This silk-screen print displays Hodgkin’s signature bold, harmonious colours and expressive style. The object at the centre of the composition, a pot-plant that features in many of the artist’s paintings and prints, is reminiscent of a palm; the saturated redish-orange patterns behind it looking like a the scorching mid-day sun, possibly a memory of he East coast of America, where Hodgkin spent much of his adolescence. One of the prints from this edition is in the permanent collection of the National Gallery of Victoria, Melbourn.
Howard Hodgkin CH CBE (1932-2017) was a British artist, best known for his deeply abstracted portraits and scenes from his own life. Constructing pictorial space using expressive brush marks and an inspired use of colour, his paintings almost always incorporated the frame into the image, providing a genuine three dimensional aspect that aided the incredible depth in his pictures. Born in London, Hodgkin and his family fled the Second World War sometime between 1940 and 1943, and settled in Long Island, New York.

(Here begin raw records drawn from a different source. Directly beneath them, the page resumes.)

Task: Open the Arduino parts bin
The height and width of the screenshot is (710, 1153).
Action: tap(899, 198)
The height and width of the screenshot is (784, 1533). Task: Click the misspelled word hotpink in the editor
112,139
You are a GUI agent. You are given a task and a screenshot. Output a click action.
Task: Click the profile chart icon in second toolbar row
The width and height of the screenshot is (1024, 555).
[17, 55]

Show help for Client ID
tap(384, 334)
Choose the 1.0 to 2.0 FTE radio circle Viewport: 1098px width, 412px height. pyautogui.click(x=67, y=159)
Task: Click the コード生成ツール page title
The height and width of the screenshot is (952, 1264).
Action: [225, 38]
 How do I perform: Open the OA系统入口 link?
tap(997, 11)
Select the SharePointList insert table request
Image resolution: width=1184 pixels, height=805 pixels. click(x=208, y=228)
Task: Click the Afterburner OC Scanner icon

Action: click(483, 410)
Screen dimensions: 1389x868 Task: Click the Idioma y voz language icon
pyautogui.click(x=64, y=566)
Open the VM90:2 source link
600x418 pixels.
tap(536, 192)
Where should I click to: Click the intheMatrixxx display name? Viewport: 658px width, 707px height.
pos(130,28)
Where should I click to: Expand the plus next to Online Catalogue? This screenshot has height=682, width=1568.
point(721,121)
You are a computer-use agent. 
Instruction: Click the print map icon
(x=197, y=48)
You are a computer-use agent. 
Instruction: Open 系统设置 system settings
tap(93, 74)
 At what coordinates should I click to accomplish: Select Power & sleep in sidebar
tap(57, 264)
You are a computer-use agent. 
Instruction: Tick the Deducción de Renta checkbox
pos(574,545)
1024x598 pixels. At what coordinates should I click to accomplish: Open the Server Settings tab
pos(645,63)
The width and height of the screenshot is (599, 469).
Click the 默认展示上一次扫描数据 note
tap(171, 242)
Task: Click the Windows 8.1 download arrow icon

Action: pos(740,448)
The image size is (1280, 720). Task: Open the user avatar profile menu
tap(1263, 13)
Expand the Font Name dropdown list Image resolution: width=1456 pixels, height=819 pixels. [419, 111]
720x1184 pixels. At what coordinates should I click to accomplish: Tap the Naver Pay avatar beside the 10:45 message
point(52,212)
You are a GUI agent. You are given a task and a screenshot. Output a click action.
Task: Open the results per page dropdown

The move proved seminal for the young artist, as, once there, he was able to study the paintings of Stuart Davis, Henri Matisse, and Pablo Picasso at The Museum of Modern Art in New York, which deeply influenced his work and inspired his lifelong explorations of the medium of painting. In 1984, he represented Great Britain in the Venice Biennale, winning the prestigious Turner Prize in 1985. As well as being one of the most celebrated British painters of his generation, Hodgkin was also a prolific printmaker. Silk-screen printing provided a medium that suited his bold shapes and colours but captured the subtlety and painterliness of his compositions.
The artist passed away in March, 2017 at the age of 84. He was due to have his first exhibition of portraits titled, Absent Friends, at the National Portrait Gallery in London which opened on March 23, 2017. Today, Hodgkin’s works are in the collections of The Museum of Modern Art in New York, the Art Institute of Chicago, the Tate Gallery in London, and the Ashmolean Museum in Oxford, to name but a few.